I skipped my annual Rate the Oscars post last year, because all the outfits were so boring. I’m back in for this year though, because of a conversation I had last night.
Someone was discussing a red carpet host who decided to ask the men the same questions they asked the women – specifically “Who are you wearing?” According to this person, the men got a bit weirded out and upset – and wanted to know why they weren’t being asked ‘real’ questions, about the film they were in etc.
Now, this doesn’t make sense to me, because I’ve watched the Oscars red carpet, and the men always do get asked about their outfits. And they answer, happily.
Now, “Who are you wearing?” is a dumb question (“Who designed your outfit?” is just as short and much more accurate), but I would strongly maintain that questions about clothes are ‘real’ questions.
Yes, male and female actors should be asked the same question, but on the red carpet at Oscars night, questions about clothes are probably the most valid questions to ask. Every actor there has discussed their film to death in talk shows and interviews for months, and months. The votes are in, there is nothing they can do to affect the chances. Every person on that carpet has also put hours of thought and deliberation into their outfit and every aspect of their look. Why not ask them about it? How is that inappropriate and invalid?

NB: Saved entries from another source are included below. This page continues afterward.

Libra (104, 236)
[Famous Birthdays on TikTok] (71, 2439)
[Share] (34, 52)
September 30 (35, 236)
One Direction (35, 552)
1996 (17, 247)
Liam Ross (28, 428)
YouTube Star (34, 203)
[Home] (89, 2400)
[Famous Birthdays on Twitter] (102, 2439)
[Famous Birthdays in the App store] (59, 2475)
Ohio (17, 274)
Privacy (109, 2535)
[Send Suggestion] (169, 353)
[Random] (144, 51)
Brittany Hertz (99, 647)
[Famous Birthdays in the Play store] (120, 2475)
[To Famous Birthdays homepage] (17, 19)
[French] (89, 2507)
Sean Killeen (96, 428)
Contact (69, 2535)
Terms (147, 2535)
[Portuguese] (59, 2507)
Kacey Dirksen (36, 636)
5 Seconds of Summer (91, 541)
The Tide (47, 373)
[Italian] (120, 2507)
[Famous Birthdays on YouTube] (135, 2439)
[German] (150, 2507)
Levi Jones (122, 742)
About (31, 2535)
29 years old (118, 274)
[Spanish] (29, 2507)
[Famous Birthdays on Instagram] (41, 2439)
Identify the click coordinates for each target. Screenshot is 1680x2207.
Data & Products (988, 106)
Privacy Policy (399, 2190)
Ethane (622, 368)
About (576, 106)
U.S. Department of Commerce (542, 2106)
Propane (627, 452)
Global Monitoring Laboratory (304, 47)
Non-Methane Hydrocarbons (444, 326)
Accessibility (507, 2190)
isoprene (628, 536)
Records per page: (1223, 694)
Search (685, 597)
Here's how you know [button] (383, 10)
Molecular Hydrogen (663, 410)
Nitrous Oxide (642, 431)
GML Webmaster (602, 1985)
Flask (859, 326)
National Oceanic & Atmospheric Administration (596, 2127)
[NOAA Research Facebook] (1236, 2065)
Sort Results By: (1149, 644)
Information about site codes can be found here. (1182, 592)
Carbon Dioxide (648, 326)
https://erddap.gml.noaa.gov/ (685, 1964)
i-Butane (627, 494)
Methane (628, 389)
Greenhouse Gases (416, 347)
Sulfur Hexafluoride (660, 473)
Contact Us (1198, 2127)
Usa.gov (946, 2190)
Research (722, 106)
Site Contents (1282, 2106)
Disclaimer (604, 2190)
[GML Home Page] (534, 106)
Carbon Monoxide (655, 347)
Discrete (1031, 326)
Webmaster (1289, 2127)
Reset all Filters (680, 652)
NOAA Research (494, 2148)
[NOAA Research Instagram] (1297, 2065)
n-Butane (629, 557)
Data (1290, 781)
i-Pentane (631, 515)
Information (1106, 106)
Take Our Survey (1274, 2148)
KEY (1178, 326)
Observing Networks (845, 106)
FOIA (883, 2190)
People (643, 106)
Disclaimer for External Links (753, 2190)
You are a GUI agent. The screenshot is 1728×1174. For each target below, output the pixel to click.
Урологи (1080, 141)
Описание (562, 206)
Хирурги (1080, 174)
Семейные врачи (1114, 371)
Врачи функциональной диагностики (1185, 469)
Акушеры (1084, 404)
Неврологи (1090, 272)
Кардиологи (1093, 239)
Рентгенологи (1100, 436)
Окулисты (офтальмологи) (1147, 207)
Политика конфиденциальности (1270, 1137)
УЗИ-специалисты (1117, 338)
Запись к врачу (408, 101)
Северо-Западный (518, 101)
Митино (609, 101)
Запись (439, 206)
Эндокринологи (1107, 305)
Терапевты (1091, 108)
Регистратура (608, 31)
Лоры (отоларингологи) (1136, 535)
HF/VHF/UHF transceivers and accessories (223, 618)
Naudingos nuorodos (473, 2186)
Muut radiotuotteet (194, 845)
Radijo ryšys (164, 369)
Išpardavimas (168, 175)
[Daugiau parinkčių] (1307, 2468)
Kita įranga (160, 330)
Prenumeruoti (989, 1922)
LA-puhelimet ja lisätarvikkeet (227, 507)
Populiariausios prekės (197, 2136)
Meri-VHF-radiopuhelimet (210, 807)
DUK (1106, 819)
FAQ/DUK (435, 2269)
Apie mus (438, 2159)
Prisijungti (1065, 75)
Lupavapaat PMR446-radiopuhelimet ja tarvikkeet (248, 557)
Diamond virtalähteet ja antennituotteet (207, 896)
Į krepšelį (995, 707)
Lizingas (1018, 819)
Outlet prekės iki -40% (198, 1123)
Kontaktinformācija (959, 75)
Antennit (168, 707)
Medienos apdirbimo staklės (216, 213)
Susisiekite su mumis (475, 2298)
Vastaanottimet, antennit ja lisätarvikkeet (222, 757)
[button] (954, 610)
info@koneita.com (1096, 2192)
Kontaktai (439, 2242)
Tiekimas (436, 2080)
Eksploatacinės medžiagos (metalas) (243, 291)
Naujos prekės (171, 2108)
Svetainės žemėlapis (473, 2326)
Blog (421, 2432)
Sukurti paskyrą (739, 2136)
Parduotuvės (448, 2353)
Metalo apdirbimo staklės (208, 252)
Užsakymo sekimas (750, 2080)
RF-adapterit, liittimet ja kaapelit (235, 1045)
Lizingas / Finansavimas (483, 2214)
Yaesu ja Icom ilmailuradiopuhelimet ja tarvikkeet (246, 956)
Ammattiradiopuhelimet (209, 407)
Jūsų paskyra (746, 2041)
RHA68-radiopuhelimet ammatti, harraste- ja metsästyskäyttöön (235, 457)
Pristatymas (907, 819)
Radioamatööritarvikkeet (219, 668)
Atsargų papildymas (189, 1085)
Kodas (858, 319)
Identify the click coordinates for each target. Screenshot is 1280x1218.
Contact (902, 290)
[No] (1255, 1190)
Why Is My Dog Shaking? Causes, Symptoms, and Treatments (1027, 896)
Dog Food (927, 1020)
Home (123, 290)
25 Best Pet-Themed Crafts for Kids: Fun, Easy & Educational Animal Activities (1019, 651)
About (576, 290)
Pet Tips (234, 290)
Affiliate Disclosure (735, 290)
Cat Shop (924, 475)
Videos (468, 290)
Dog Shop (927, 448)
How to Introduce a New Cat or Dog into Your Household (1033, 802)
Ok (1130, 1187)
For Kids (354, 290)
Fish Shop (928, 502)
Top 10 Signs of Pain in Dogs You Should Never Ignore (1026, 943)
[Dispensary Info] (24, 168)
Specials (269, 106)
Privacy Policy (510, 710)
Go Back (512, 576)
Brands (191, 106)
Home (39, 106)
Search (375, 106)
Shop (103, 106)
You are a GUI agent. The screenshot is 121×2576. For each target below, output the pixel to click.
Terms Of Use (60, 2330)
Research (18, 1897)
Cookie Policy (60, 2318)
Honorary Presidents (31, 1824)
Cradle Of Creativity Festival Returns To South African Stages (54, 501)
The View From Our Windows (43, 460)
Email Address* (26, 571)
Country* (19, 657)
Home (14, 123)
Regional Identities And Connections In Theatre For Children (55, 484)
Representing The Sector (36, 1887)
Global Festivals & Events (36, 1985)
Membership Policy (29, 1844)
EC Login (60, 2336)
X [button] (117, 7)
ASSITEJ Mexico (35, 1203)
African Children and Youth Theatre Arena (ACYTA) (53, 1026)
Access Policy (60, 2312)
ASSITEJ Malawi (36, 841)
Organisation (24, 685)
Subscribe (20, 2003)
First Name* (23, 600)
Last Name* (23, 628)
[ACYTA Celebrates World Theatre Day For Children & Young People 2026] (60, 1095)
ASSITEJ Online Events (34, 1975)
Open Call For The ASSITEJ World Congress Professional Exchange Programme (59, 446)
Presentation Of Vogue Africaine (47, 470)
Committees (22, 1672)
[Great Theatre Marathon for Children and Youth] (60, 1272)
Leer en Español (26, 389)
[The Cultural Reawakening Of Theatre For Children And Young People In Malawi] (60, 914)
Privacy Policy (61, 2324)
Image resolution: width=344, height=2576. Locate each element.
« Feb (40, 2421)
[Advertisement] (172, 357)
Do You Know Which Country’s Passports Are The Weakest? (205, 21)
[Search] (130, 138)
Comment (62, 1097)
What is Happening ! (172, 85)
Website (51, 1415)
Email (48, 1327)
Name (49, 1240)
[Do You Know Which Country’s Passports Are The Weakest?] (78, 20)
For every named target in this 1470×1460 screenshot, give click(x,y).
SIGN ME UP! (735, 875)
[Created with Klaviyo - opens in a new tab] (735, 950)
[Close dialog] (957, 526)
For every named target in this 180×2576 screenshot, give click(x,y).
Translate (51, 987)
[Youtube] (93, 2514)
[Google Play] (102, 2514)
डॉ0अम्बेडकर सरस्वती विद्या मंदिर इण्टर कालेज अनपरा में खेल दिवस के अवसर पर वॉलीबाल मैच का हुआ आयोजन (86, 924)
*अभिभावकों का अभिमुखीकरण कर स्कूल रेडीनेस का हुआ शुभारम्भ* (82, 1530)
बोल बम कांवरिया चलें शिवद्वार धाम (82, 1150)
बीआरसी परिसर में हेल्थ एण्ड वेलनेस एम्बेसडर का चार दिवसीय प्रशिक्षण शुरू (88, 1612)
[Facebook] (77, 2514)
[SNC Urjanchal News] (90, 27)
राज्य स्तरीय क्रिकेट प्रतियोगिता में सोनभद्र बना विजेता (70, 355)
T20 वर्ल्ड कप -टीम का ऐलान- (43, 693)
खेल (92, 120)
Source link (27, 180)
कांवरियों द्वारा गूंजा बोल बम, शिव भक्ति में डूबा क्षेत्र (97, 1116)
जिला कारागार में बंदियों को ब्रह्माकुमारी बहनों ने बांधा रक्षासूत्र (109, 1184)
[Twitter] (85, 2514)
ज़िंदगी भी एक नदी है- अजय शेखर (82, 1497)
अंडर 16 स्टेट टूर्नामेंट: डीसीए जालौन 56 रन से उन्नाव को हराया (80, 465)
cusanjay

The red carpet looks also reflect wider societal shifts, and can tell us important things about what is happening. Red carpet clothes have been pretty and glamourous but safe, and boring for the last few years for the same reason studios are pumping out endless sequels and remakes and surefire superhero blockbusters: Hollywood is under siege due to new media and the internet, and is sticking to safe things it knows works in response. How many times have you heard the phrase ‘Old Hollywood Glamour’ in reference to an actors look? Hollywood wants Old Hollywood back, in many ways.
Saying “We shouldn’t discuss clothes, that’s silly and sexist.” is actually sexist in itself. It assumes that clothes are unimportant, and buy doing so buys into a deeper, more ingrained sexism. Clothes are seen as a female interest, because for centuries women were in charge of many aspects of clothes procurement and care. Knitting, spinning, small lengths of hand-sewing and mending are things that you can do in between rocking cradles, minding children, making food, and while nursing. Clothes related tasks became women’s tasks because it was logical and practical for them to be women’s tasks. They weren’t considered lesser tasks until a divide between Art and Craft arose in the Renaissance. The writings that defined the Art/Craft divide are hugely misogynistic (just try reading any Cellini if you don’t believe me), and the idea that clothes, as a women ‘thing’ are frivolous is a descendent of those same ideas. Don’t buy into it. Clothes are important. They are the first, and most obvious way we advertise our personality to the world.
And with that rather longer and more impassioned defense of the importance of clothing out of the way, here is my, admittedly silly and frivolous write-up rate-up on Oscar’s fashions. Because sometimes silly and frivolous is OK too!
I’ve realised in writing this post that I am very out of the Hollywood loop. I hardly see any movies, I don’t watch much TV. Mostly I research, sew, write and read. So I don’t know who David Oyelowo is, but I do know his suit is AMAZING. Brown on brown sounds terrible, but this looks like a really beautiful 1930s two-tone car, with every detail perfectly thought out. The curve of that collar! The contrast buttons. The cut in the shoulders. The little silent piping details, and the perfect length of white cuff. I swoon. And if it were black, or grey, or blue, it would be boring. As it is, 10/10! Be still my sartorial heart!
I know that putting Cate Blanchett in the top 3 is probably the most unoriginal placement ever, but how could you not? She’s taken the most simple dress, and elevated it to perfection. I would wear this in a heartbeat. Except maybe for those fringy armholes. Not sure about those, so 9/10 instead of a perfect score.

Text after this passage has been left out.